• **Activity list**:
1. In the article about the surfer Dora, what nickname was he known by?
2. Continue the article about the surfer Dora from where it stops.

• **Extracted text**:
* * * * * * * * *
Dora, who had recently been living in France, died Jan. 3 at his father's Montecito home. He had returned after learning he had terminal pancreatic cancer, friends told the Santa Barbara News-Press.
A fixture at Malibu's beaches in the 1950s and '60s, Dora's calculatedly arrogant personality and unmatched talent for wave riding was widely credited with helping to popularize the sport with young beach-goers while giving it an outlaw image among outsiders.
The stepson of Grad Chapin, a legendary surfer of the 1930s and '40s, he honed his skills surfing the long point break waves at Malibu long before others knew the place existed.
As those others began arriving in the 1960s, they quickly began to adopt his stance -- upright with a slight bend in the knees. Many of them also drew his ire.
"I remember riding this one wave and someone pushing me off my board from behind, screaming, 'Go home you little creep,"' recalled Santa Barbara Surfing Museum curator Jim O'Mahoney. "As a little kid it was like getting yanked from your board by God. It was a badge of honor."
Also known as "Da Cat" for his smooth moves, Dora held contests in equal contempt, denouncing them as "fascistic" efforts to control surfers.
* * * * * * * * *
• **Data supplied**:
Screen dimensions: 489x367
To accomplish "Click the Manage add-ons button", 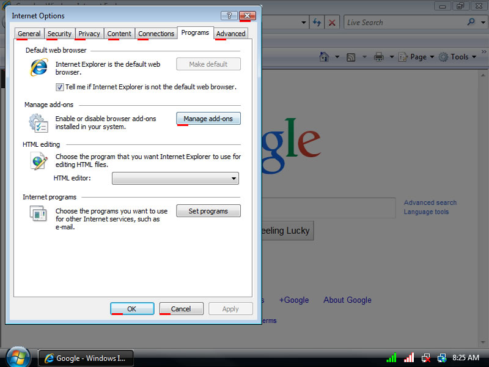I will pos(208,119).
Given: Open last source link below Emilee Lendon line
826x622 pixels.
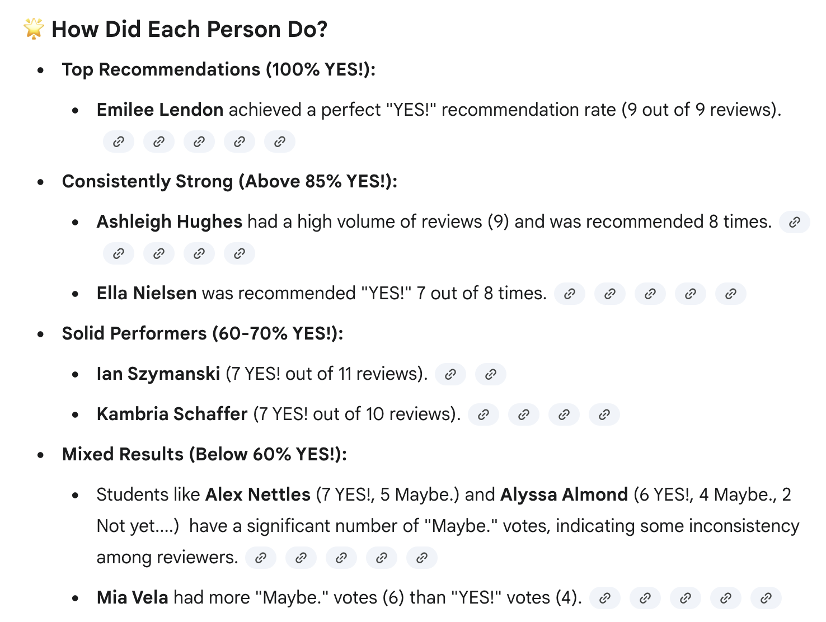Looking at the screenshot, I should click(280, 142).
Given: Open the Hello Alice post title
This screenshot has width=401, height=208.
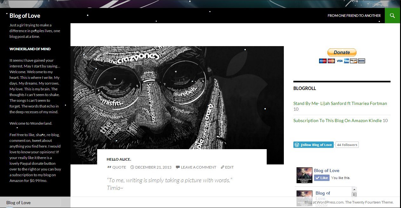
* * * * * * * * *
• **Responses to the exercise**:
1. "Da Cat"

2.
He did enter the 1967 Malibu Invitational, however, dropping his swimming trunks to moon the judges on his final pass.
He also expressed disdain for Hollywood's interest in surfing, although he accepted bit parts in such movies as "Bikini Beach," "How to Stuff a Wild Bikini" and "Beach Blanket Bingo." He also had a popular line of Da Cat surfboards.
"He was absolutely comfortable with that apparent contradiction," said surf historian Matt Warshaw. "He was criticizing the system while he exploited it."
What he really wanted to do, Dora indicated in a 1976 interview with the News-Press, was be left alone on his waves. He waxed nostalgic as he recalled learning to surf in Southern California during World War II, a time when the beaches were empty and the water was clean.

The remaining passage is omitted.